This week revolved around a single story: the latest update on house prices. According to the Nationwide report, prices have experienced their most significant decline in 14 years, with a 3.4% drop in the year leading up to May.
That’s the headline, but upon closer examination, we find that prices only dipped by 0.1% in May itself. Therefore, the majority of the impact has already occurred and been reported. While this doesn’t imply that the market is completely out of danger or that things couldn’t worsen, it’s worth noting that prices are merely 4% below the peak reached in the summer of ’22. In the grand scheme of things, this isn’t as dire as it may seem. Additionally, I firmly believe that we can anticipate better news in the coming months as sales figures for the spring market are released.
From what I’ve gathered, the market performed notably well for both home sellers and estate agents. However, we must consider the possibility that things could take a turn for the worse. In the property industry, it’s wise to heed the old saying, “hope for the best, plan for the worst.” Several factors could potentially undermine even a relatively robust property market.
Interest rates are already high and may continue to rise further. Most economic commentators predict another increase when the Bank of England convenes, followed by another rise after that. As landlords exit the market, property supply will increase. There are concerns that the market is heavily reliant on cheap borrowing, and once that support diminishes, the market could experience a downturn.
While no one can predict the future with certainty, it’s always prudent for businesses to evaluate their operations, cut unnecessary costs, and increase fee-earning activities. It’s good housekeeping and often overlooked when the phone keeps ringing and selling prices consistently reach new records.

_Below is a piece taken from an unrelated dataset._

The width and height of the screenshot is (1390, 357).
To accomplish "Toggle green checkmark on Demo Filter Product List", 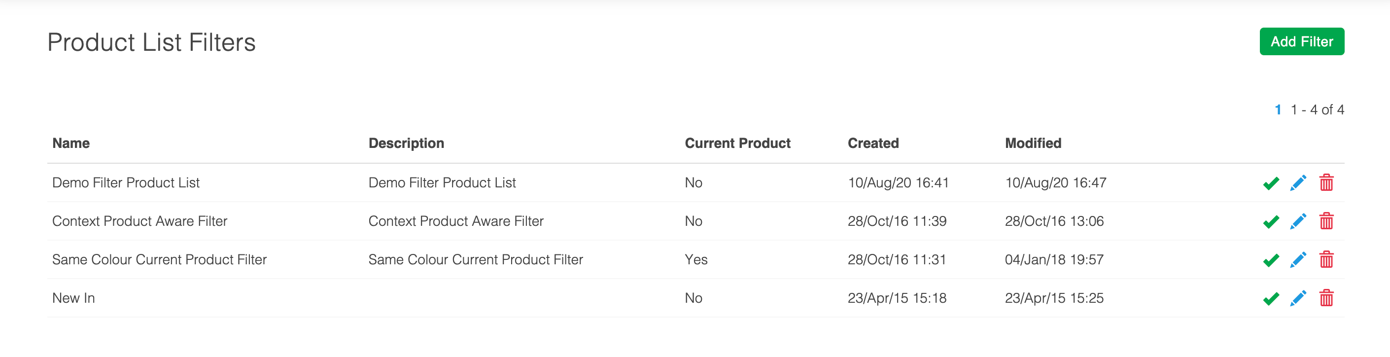I will (1271, 183).
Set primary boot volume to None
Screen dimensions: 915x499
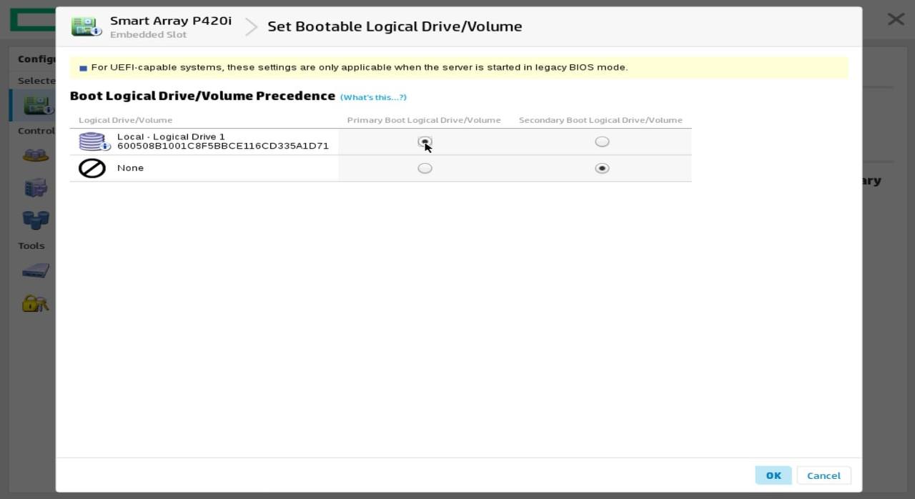(425, 168)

Adaptability is key for competent agents in the changing sales environment. Those who resist change in the hope of returning to normalcy will likely be disappointed. The boom we’ve witnessed over the past three years is far from the norm. This market is what it is, and we must swiftly acclimate ourselves to it.
Another noteworthy story this week was an independent survey of 1,323 UK homeowners, revealing that only 21% feel the government is taking sufficient action to address the housing crisis, while a significant majority of 69% consider the lack of affordable housing to be one of the most pressing social issues in the country.
This left me with one lingering question: Who are the 21% that believe enough is being done? Challenges are evident wherever we look – interest rate hikes, the cladding scandal, unpopular rent reforms, a generation facing the prospect of never owning a home, skyrocketing rents, falling prices, indecision on leasehold reform, missed and abandoned housing targets. Regardless of one’s political inclination, it’s hard to identify any policy that has successfully tackled the imbalances within this unfair property sector.